Dissecting the immunopathogenesis of Dermatitis Herpetiformis – a blistering skin disorder
Grantee: Ludvig Sollid, Professor, University of Oslo
Amount: DKK 3,996,277
Grant category: Research Grants in open competition
Year: 2023
Geography: Norway
Ludvig Sollid’s project aims to improve the understanding of the pathogenic immune responses in dermatitis herpetiformis and hereby design and investigate potential new therapeutics for the disease.
Dermatitis Herpetiformis (DH) is a chronic autoimmune bullous skin disease characterised by itchy blisters localised at specific surfaces of the body. DH can be considered a cutaneous manifestation of the gluten sensitive condition Coeliac Disease (CeD). The treatment for DH, as it is for CeD, is a life-long gluten-free diet and therefore novel treatments are sought for.

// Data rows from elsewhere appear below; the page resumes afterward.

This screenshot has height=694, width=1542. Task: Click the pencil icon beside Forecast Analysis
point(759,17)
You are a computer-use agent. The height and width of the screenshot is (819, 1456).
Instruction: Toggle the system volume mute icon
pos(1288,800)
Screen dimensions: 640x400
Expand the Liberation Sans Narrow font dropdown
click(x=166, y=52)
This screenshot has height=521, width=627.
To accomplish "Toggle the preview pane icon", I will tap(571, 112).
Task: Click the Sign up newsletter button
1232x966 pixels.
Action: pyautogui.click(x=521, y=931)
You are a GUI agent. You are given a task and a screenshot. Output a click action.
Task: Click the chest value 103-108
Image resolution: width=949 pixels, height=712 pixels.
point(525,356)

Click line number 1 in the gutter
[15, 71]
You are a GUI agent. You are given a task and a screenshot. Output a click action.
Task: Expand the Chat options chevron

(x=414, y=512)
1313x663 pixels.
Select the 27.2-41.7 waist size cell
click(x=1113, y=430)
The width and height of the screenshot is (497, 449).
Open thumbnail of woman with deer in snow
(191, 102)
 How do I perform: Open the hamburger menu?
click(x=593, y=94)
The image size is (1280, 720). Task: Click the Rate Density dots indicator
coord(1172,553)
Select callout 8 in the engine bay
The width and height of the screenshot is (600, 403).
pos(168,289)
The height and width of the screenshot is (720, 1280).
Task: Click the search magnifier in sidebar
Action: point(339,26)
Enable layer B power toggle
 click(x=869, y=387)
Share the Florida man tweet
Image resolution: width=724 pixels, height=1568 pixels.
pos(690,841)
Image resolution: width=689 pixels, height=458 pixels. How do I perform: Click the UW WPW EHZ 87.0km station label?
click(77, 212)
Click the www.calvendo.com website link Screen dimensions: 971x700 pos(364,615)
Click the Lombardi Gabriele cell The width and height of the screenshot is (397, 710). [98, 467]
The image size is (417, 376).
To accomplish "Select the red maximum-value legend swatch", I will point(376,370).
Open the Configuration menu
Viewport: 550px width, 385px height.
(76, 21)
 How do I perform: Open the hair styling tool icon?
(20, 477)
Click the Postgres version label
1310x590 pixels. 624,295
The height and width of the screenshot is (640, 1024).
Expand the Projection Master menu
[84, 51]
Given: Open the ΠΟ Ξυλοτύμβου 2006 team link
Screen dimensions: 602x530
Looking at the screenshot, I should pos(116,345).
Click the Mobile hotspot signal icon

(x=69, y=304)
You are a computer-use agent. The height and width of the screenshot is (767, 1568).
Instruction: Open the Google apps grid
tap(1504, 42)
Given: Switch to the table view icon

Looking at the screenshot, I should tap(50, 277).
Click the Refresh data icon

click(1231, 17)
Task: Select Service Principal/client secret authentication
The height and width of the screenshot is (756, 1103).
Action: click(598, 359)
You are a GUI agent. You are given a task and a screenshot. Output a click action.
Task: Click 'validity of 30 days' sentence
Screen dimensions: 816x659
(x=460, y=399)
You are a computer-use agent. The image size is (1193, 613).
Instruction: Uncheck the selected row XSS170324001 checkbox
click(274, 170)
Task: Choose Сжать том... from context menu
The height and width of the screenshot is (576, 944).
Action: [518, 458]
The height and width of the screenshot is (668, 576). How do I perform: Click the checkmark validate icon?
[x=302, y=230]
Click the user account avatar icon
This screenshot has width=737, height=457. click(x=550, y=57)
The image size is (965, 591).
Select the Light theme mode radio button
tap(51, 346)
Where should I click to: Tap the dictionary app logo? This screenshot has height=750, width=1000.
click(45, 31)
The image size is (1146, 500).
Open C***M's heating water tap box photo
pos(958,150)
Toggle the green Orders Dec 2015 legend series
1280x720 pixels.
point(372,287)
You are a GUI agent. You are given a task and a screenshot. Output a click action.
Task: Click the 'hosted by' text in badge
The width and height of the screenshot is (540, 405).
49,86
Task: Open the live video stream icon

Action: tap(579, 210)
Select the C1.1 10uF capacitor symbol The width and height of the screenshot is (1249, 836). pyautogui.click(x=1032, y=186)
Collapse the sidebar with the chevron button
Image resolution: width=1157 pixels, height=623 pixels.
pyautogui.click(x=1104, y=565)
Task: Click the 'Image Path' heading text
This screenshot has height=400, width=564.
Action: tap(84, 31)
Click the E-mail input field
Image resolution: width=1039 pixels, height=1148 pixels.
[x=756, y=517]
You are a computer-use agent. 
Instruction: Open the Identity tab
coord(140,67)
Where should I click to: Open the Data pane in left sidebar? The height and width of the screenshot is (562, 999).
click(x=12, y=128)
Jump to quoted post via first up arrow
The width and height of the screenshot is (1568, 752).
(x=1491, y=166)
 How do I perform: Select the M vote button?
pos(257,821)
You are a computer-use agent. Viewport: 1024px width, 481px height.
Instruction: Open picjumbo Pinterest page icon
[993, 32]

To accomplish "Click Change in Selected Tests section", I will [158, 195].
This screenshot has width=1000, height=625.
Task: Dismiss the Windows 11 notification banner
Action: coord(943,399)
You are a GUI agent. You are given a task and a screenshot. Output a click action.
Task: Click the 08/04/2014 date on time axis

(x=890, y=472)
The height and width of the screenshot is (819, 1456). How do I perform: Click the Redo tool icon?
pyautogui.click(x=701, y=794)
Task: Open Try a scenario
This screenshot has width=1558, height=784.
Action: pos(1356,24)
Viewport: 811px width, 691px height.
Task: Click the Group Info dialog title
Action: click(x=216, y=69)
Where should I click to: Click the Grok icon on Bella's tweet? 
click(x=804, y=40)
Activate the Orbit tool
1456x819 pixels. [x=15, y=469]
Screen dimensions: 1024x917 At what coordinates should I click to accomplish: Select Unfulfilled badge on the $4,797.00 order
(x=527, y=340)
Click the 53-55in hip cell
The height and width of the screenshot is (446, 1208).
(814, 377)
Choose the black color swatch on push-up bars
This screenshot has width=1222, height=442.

The diagnosis of DH is made by detection of granular IgA deposits in the dermis layer of the skin. These IgA deposits are immune complexes involving the autoantigen transglutaminase 3 (TG3) which is expressed in the epidermis, the outmost layer that sits above the dermis.
In this project Ludvig Sollid and his team aim to dissect the immunopathogenesis of DH, specifically addressing the mechanism for the generation of TG3 autoantibodies. Based on a model for the generation of autoantibodies to another transglutaminase (transglutaminase 2, TG2) in CeD, they will explore whether B cells carrying B-cell receptors isolated from DH patients, can bind complexes of TG3 and gluten peptides and thereby present gluten peptides to T cells so that T-cell help is provided.
Specifically, they will characterise the substrate binding site of TG3, identify the preferred gluten peptide substrates for TG3, and also characterise, in detail, the structural basis for binding of DH autoantibodies including antibodies that augment TG3 activity.
Based on these new insights, the team will design TG3 inhibitors which have potential therapeutic usage for treatment of DH along with a TG2 inhibitor which recently proved efficacious for treatment of CeD.